- What you are asked to do: Go through the entries and copy each one exactly. Leave none out.

- Task inputs:
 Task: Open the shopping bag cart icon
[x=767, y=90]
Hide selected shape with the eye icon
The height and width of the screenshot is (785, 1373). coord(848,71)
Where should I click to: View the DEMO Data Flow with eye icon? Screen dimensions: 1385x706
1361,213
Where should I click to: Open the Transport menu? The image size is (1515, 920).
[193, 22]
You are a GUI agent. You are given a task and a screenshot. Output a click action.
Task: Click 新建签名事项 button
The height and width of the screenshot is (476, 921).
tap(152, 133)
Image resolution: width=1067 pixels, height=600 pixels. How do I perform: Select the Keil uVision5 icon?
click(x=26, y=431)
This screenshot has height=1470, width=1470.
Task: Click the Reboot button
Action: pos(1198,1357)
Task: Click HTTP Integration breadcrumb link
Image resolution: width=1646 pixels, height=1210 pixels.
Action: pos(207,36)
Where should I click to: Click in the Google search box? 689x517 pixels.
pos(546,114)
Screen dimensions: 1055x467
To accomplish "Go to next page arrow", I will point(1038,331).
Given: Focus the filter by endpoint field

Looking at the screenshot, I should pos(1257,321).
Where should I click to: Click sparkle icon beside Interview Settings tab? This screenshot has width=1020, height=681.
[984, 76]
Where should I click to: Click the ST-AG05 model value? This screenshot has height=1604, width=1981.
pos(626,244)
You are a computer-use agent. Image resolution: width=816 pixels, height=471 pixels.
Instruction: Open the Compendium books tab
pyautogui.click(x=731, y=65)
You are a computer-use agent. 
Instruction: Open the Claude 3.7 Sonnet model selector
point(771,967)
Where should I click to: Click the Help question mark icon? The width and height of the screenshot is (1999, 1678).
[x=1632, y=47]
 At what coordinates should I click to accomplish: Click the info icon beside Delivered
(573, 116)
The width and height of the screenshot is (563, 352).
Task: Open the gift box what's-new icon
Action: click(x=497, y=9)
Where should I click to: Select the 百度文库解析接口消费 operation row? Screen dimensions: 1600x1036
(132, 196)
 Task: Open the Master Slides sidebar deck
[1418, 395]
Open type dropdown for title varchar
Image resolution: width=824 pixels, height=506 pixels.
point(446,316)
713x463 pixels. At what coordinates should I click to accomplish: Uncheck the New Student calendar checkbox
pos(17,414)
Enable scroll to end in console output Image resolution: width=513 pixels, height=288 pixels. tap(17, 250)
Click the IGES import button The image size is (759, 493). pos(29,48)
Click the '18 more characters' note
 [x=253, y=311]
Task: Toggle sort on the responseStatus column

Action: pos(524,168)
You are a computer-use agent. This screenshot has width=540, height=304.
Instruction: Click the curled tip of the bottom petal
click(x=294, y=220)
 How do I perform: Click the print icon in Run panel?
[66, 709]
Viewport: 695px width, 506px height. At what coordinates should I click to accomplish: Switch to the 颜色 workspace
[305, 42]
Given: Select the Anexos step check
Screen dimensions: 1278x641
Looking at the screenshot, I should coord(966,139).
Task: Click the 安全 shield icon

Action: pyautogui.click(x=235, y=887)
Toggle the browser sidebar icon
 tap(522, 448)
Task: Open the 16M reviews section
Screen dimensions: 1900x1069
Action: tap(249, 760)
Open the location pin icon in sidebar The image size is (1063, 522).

- Answer below:
 Task: Open the shopping bag cart icon
[x=767, y=90]
Hide selected shape with the eye icon
The height and width of the screenshot is (785, 1373). coord(848,71)
Where should I click to: View the DEMO Data Flow with eye icon? Screen dimensions: 1385x706
1361,213
Where should I click to: Open the Transport menu? The image size is (1515, 920).
[193, 22]
You are a GUI agent. You are given a task and a screenshot. Output a click action.
Task: Click 新建签名事项 button
The height and width of the screenshot is (476, 921).
tap(152, 133)
Image resolution: width=1067 pixels, height=600 pixels. How do I perform: Select the Keil uVision5 icon?
click(x=26, y=431)
This screenshot has height=1470, width=1470.
Task: Click the Reboot button
Action: pos(1198,1357)
Task: Click HTTP Integration breadcrumb link
Image resolution: width=1646 pixels, height=1210 pixels.
Action: pos(207,36)
Where should I click to: Click in the Google search box? 689x517 pixels.
pos(546,114)
Screen dimensions: 1055x467
To accomplish "Go to next page arrow", I will point(1038,331).
Given: Focus the filter by endpoint field

Looking at the screenshot, I should pos(1257,321).
Where should I click to: Click sparkle icon beside Interview Settings tab? This screenshot has width=1020, height=681.
[984, 76]
Where should I click to: Click the ST-AG05 model value? This screenshot has height=1604, width=1981.
pos(626,244)
You are a computer-use agent. Image resolution: width=816 pixels, height=471 pixels.
Instruction: Open the Compendium books tab
pyautogui.click(x=731, y=65)
You are a computer-use agent. 
Instruction: Open the Claude 3.7 Sonnet model selector
point(771,967)
Where should I click to: Click the Help question mark icon? The width and height of the screenshot is (1999, 1678).
[x=1632, y=47]
 At what coordinates should I click to accomplish: Click the info icon beside Delivered
(573, 116)
The width and height of the screenshot is (563, 352).
Task: Open the gift box what's-new icon
Action: click(x=497, y=9)
Where should I click to: Select the 百度文库解析接口消费 operation row? Screen dimensions: 1600x1036
(132, 196)
 Task: Open the Master Slides sidebar deck
[1418, 395]
Open type dropdown for title varchar
Image resolution: width=824 pixels, height=506 pixels.
point(446,316)
713x463 pixels. At what coordinates should I click to accomplish: Uncheck the New Student calendar checkbox
pos(17,414)
Enable scroll to end in console output Image resolution: width=513 pixels, height=288 pixels. tap(17, 250)
Click the IGES import button The image size is (759, 493). pos(29,48)
Click the '18 more characters' note
 [x=253, y=311]
Task: Toggle sort on the responseStatus column

Action: pos(524,168)
You are a computer-use agent. This screenshot has width=540, height=304.
Instruction: Click the curled tip of the bottom petal
click(x=294, y=220)
 How do I perform: Click the print icon in Run panel?
[66, 709]
Viewport: 695px width, 506px height. At what coordinates should I click to accomplish: Switch to the 颜色 workspace
[305, 42]
Given: Select the Anexos step check
Screen dimensions: 1278x641
Looking at the screenshot, I should coord(966,139).
Task: Click the 安全 shield icon

Action: pyautogui.click(x=235, y=887)
Toggle the browser sidebar icon
 tap(522, 448)
Task: Open the 16M reviews section
Screen dimensions: 1900x1069
Action: tap(249, 760)
Open the location pin icon in sidebar The image size is (1063, 522).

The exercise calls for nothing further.